Overall framing of the study

  • Commenters note the main finding: elevated CO2 increases survival and infectiousness of viral aerosols by buffering droplet pH closer to neutral, where many respiratory viruses fare better.
  • Several argue this does not “challenge” ventilation doctrine but strengthens it: CO2 remains both a proxy for air quality and now appears to have a partial causal role in infection risk.

Mechanism: CO2, droplets, and pH

  • Clarification that viruses are in tiny water droplets; CO2 dissolves into these, forming carbonate/bicarbonate and shifting pH, similar in principle to ocean acidification.
  • One commenter was initially skeptical because “air isn’t a liquid,” but accepts the explanation once the droplet context is described.

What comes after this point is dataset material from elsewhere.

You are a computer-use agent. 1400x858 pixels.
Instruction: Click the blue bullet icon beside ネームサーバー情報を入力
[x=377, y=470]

Ventilation vs CO2 scrubbing

  • Strong consensus that the practical solution is ventilation with outdoor air, possibly via ERV/HRV systems or cross-ventilation (opening multiple windows/doors).
  • CO2 scrubbers are noted as mature tech in submarines and space (e.g., hydroxide sorbents, zeolites, Sabatier reaction), but seen as uneconomic or impractical for homes today.
  • Activated carbon prefilters are clarified as targeting VOCs, not CO2.

Houseplants and biological CO2 removal

  • Widespread skepticism that houseplants can meaningfully offset human CO2 emissions indoors; estimates of hundreds of plants per person, with plants needing to gain substantial mass daily.
  • Soil microbes can emit CO2, sometimes worsening levels.
  • Closed-loop plant–human systems are described as extremely hard, referencing large-scale experiments.

CO2 levels, health, and “good air”

  • Shared guideline ranges: ~400 ppm typical outdoor; 400–1,000 “good”; >1,000 linked to drowsiness and poor air; >2,000 to headaches and cognitive effects.
  • Some argue these thresholds are too lenient and that impairment starts around 600–800 ppm.
  • Disagreement over whether CO2 is “self-modulating” via photosynthesis; others rebut with observed steady global increases.

Indoor monitoring experiences

  • Multiple commenters report using CO2 monitors at home/offices:
    • Find CO2 an effective proxy for “stuffy” air and timing window opening.
    • Surprised at how long it takes to purge CO2 and how sharply levels rise with added occupants.
  • Notes that cheap devices may infer CO2 from VOCs or have dubious algorithms; higher-quality NDIR-based sensors are preferred despite higher cost.